• Source data
-------
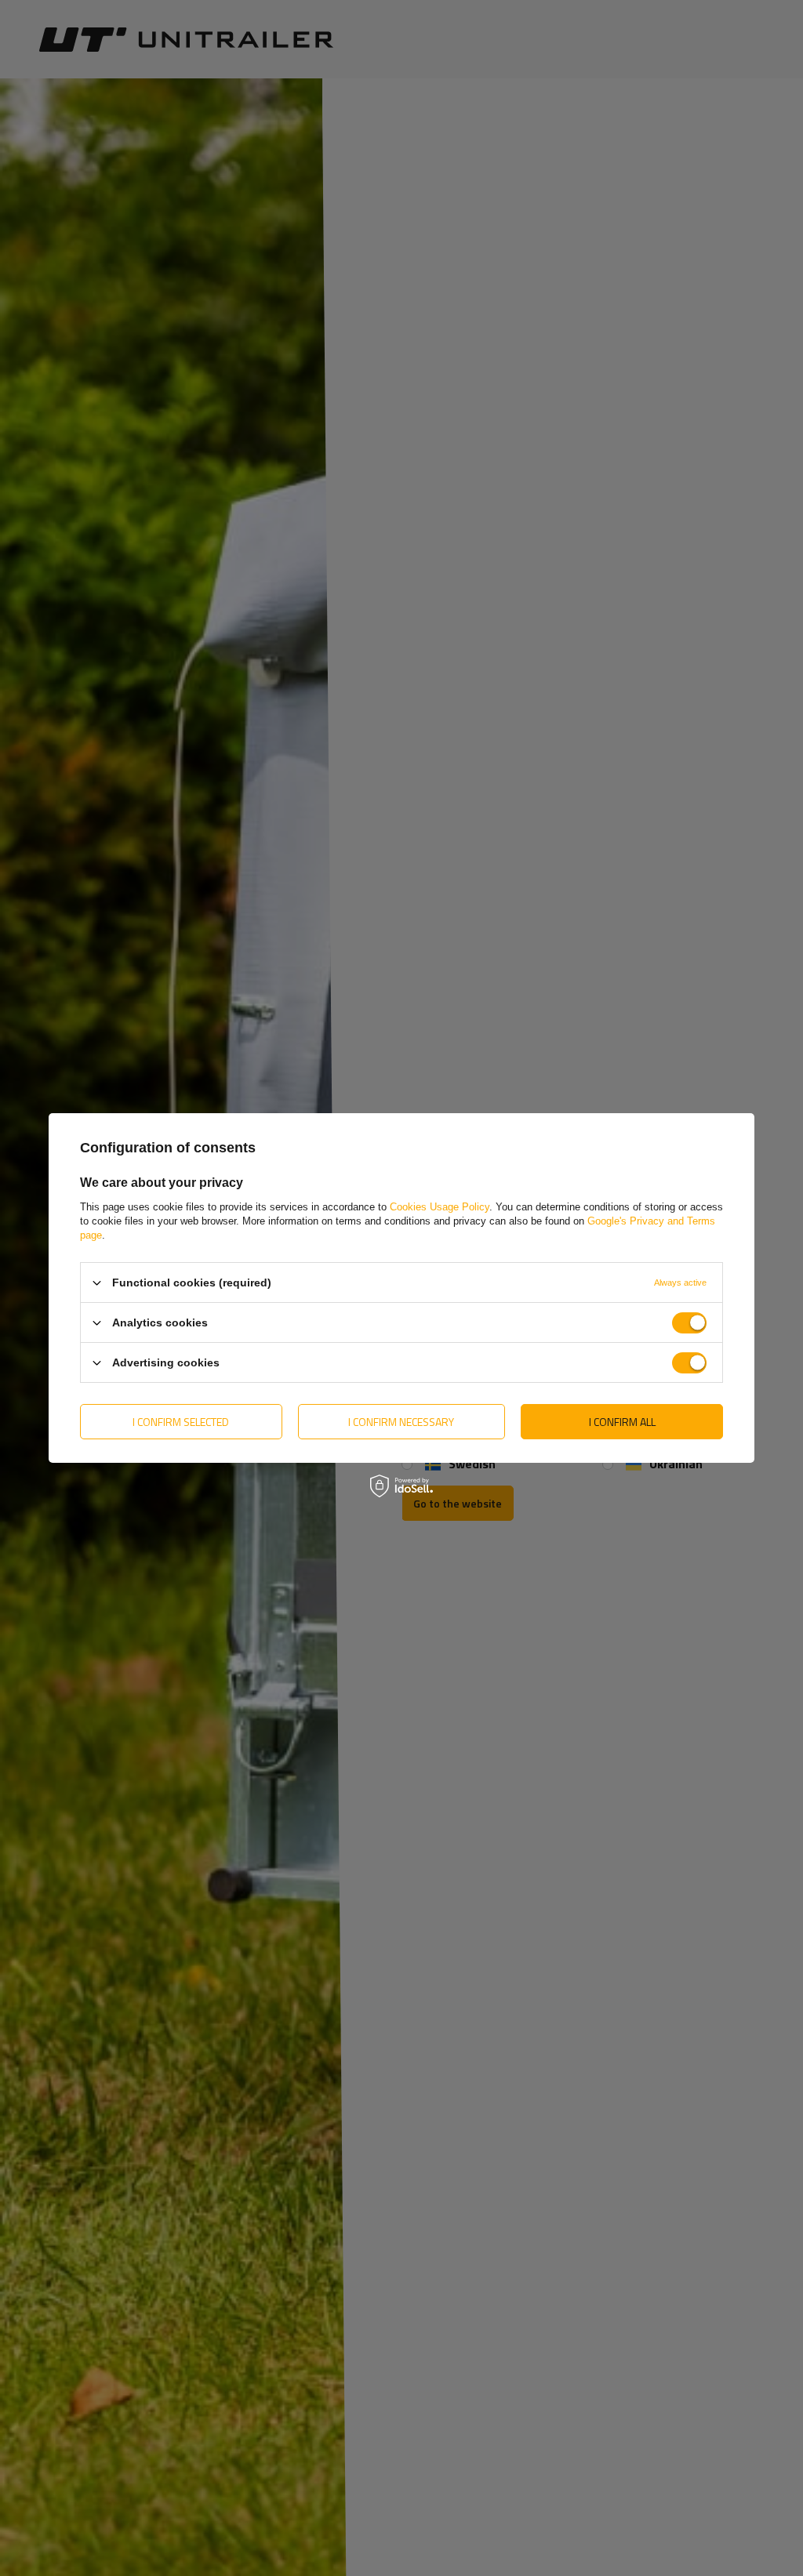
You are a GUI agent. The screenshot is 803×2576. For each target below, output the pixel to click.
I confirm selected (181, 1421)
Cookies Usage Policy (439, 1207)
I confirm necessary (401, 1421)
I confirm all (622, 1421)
-------
• What you are asked to do
With the pictures removed, return the full listing exactly as given.

• Exercise output
You are a GUI agent. The screenshot is 803×2576. For each target below, output the pixel to click.
I confirm selected (181, 1421)
Cookies Usage Policy (439, 1207)
I confirm necessary (401, 1421)
I confirm all (622, 1421)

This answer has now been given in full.